> _Required work_: The line that contains "You are a computer-use agent." marks the end: retype the data below exactly from its first line through that line.

[Saved entries]
-----

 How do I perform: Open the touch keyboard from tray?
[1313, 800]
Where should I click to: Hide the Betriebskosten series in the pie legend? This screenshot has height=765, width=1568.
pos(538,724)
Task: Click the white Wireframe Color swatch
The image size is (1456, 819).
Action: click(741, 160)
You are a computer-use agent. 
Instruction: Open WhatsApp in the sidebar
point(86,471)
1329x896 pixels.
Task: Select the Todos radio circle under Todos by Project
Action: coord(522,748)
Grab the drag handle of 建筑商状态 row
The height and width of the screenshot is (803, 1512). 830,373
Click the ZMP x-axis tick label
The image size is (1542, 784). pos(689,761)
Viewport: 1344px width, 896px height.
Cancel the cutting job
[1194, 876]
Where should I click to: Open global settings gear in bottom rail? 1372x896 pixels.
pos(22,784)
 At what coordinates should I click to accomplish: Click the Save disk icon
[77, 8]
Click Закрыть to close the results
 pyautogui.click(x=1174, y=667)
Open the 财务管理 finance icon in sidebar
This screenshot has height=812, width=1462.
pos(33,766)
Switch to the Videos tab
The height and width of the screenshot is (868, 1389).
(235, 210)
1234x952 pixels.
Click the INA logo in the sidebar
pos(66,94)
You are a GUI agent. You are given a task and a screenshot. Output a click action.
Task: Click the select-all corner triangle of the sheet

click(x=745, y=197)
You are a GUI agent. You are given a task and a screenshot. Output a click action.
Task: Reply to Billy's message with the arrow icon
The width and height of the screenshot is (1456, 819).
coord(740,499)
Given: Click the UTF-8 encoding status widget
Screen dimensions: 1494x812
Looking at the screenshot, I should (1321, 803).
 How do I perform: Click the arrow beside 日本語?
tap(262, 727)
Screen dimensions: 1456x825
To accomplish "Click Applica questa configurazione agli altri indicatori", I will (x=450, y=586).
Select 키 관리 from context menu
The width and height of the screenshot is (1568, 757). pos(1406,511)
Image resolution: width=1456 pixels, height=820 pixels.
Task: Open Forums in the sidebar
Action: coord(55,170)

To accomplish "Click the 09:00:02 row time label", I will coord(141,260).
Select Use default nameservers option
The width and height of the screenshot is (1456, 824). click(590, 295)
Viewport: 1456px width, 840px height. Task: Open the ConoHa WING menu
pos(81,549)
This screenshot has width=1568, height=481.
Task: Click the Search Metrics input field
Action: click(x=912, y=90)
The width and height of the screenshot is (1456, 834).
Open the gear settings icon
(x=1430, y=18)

-----

> _Result of the exercise_:
 How do I perform: Open the touch keyboard from tray?
[1313, 800]
Where should I click to: Hide the Betriebskosten series in the pie legend? This screenshot has height=765, width=1568.
pos(538,724)
Task: Click the white Wireframe Color swatch
The image size is (1456, 819).
Action: click(741, 160)
You are a computer-use agent. 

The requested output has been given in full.